Entries taken from a collection:
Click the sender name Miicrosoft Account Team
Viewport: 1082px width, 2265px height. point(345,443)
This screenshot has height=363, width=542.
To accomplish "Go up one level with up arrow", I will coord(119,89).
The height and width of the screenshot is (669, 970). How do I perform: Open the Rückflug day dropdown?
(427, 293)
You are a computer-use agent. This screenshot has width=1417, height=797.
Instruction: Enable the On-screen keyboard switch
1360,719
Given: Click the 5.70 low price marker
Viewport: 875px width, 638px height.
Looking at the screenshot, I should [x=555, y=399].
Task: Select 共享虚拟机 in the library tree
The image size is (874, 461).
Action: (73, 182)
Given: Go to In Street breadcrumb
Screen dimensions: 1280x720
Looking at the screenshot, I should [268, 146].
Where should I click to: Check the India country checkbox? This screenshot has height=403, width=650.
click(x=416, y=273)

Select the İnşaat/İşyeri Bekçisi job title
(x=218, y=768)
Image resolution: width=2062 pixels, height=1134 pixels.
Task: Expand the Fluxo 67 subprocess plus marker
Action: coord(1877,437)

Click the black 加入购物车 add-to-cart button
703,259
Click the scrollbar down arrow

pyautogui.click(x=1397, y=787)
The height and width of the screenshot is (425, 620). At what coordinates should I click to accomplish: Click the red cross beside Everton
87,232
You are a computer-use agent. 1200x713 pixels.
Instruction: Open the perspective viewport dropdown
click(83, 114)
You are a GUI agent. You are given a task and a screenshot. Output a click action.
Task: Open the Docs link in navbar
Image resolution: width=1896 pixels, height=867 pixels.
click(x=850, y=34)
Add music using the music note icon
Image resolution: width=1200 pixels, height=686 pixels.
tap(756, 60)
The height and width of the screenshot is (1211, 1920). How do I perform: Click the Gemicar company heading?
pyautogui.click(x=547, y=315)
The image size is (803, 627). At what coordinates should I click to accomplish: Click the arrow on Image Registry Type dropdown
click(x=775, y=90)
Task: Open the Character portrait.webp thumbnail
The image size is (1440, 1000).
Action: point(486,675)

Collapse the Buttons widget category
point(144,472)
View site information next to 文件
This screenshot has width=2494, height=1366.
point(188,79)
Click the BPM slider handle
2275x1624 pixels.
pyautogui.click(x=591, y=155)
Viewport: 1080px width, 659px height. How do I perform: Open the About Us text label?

Prompt: Rewrite the data from the line containing "The height and width of the screenshot is (669, 970)." through the line containing "Looking at the screenshot, I should [x=555, y=399].", changing "switch" to "toggle" and leaving everything else unchanged.

Result for this task:
The height and width of the screenshot is (669, 970). How do I perform: Open the Rückflug day dropdown?
(427, 293)
You are a computer-use agent. This screenshot has width=1417, height=797.
Instruction: Enable the On-screen keyboard toggle
1360,719
Given: Click the 5.70 low price marker
Viewport: 875px width, 638px height.
Looking at the screenshot, I should [x=555, y=399].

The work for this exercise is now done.